Fred Smith has seen the social media commentary suggesting he shares responsibility for the deaths of possibly hundreds of residents of Abaco shantytowns smashed by Hurricane Dorian.

And now, the prominent human rights attorney — who fought for shantytown residents to remain in communities the government planned to demolish — insists such claims are nonsensical.

“I have absolutely no regrets about having mounted and continuing to pursue on behalf of human beings cases which seek to protect and promote their rights, and I don’t consider as some of the memes and voice notes and other social media comments have been made…that I have blood on my hands,” Smith told National Review.

A man carries his belongings through the rubble of The Mudd after the passage of the storm.

“Fred Smith and the human rights association didn’t tell anybody in any shantytown to stay in the shantytown before Hurricane Dorian hit.
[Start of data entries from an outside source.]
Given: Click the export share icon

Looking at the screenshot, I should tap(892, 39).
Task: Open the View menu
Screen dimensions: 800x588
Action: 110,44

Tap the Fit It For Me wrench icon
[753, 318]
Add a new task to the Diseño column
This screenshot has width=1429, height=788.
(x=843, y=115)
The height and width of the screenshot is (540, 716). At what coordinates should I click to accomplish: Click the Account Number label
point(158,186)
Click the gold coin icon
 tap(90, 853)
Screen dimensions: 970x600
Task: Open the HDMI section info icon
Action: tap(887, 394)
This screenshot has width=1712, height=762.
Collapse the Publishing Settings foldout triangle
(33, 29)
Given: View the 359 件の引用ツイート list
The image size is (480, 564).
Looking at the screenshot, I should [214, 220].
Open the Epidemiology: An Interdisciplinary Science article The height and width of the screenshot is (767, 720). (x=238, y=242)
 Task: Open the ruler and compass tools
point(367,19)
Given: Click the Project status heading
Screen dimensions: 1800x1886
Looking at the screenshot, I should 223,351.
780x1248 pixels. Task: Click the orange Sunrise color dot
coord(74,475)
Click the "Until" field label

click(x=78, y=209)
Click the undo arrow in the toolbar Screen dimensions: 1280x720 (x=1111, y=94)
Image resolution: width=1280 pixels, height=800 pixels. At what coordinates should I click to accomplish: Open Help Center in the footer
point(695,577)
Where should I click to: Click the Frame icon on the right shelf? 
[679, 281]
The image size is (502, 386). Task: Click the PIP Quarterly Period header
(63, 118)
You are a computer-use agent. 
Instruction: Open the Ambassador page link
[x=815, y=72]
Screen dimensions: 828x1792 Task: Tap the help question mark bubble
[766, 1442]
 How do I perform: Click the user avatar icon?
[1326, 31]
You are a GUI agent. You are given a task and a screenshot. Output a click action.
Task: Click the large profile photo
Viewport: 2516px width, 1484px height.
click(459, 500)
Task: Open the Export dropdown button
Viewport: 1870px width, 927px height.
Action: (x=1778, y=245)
“That is absolute nonsense and absurdity; neither did Fred Smith or anybody from Rights Bahamas ever promote the suggestion that people should be encouraged or allowed to live in what can be regarded as squalid or unsanitary or unsafe conditions.”

Although it was unclear where the thousands of people residing in shantytowns would have gone, the Minnis administration was moving ahead aggressively with its plan to demolish such communities in New Providence and Abaco, which has six shantytowns, including The Mudd and Pigeon Peas.

But that plan was thwarted when Supreme Court Justice Cheryl Grant-Thompson granted an injunction in August 2018 blocking the demolition of shantytown structures.

A judicial review of the government’s actions regarding shantytowns is pending.

The government had given shantytown residents on New Providence until August 10, 2018 to evacuate. The deadline for Abaco shantytowns was July 31, 2019.

In September 2018, Smith called on the government to install utility services in shantytowns on Abaco, warning Minister of Labour Dion Foulkes, who chairs the Shantytown Action Taskforce (SATF), to stop the committee’s work in the Family Islands or face being cited for contempt of court.

Piles of debris left behind in The Mudd shantytown, which was destroyed as Hurricane Dorian swept through Abaco.

“I call on the government to immediately reinstate utility services in The Mudd and Pigeon Peas and also I’d like to let Minister Foulkes know that he is going to be cited for contempt because the injunction does indeed apply to houses in the Pigeon Peas and The Mudd,” he said at the time.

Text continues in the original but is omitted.